Clinical Research Specialist II

About The Position

Requirements

• Bachelor’s degree required
• 4 years of experience or equivalent combination of education and experience required
• Ability to understand, follow and coordinate standard research protocols and procedures required
• Fully adheres to applicable safety and/or infection control standards required
• Understands and follows data integrity standards and processes required
• Proficient in MS Office (e.g. Word, Excel, and PowerPoint), email, internet preferred

Nice To Haves

• Advanced degree in health systems administration, public health, clinical informatics, or similar preferred
• Strong interpersonal, communication, and organizational skills preferred
• Highly collaborative, ability to work well in teams preferred

Responsibilities

• Participant recruitment, enrollment, and retention: Oversees, coordinates and conducts recruitment of research participants for various active grants at Strong Recovery.

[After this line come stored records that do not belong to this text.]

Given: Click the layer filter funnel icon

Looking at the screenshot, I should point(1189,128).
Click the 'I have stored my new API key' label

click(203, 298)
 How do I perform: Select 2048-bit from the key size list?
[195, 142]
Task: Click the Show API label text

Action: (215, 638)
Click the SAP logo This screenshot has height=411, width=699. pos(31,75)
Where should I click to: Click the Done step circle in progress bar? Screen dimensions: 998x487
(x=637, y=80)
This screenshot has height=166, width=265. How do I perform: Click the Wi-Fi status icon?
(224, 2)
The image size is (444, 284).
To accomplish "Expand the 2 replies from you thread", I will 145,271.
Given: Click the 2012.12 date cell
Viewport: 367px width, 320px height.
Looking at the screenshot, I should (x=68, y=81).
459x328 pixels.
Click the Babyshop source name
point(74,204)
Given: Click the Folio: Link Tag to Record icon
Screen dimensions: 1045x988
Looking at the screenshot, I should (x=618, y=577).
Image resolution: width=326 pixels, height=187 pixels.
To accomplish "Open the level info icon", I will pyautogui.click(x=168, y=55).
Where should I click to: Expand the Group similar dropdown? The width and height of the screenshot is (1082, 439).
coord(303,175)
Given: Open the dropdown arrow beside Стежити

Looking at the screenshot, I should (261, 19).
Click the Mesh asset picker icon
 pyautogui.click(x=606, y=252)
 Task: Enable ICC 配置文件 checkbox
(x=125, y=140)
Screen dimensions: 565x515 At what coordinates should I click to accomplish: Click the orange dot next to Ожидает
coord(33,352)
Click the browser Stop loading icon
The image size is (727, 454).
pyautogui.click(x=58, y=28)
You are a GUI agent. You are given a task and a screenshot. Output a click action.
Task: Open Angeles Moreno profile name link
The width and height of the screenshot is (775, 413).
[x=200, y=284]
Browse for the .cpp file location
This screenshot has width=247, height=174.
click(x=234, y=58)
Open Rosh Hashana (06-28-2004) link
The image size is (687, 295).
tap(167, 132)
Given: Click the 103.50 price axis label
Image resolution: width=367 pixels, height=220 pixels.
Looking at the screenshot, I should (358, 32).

Follows up with participants to enhance retention through outreach and participant compensation. Tracks participant payments and compliance with research protocols. Tabling events will be mandatory and may occur on nights and weekends. Actively directs the activities of study staff and clinicians, providing updates to project PIs.
• Project services, advancement, and presentation: Manage upper-level resources, budgets, timelines, clinical trial management, in overseeing grant logistics and service delivery. Function as a main point of contact for funding agencies, community stakeholders, and partners within the university as well as RPIC agencies. Duties include presentation of data and project activities to stakeholders.
• Regulatory: Demonstrates accountability for continuous learning in accordance with Good Clinical Practice guidelines. Keeps current with industry standards, best practices, relevant research studies and designs, implements and monitors resulting study changes.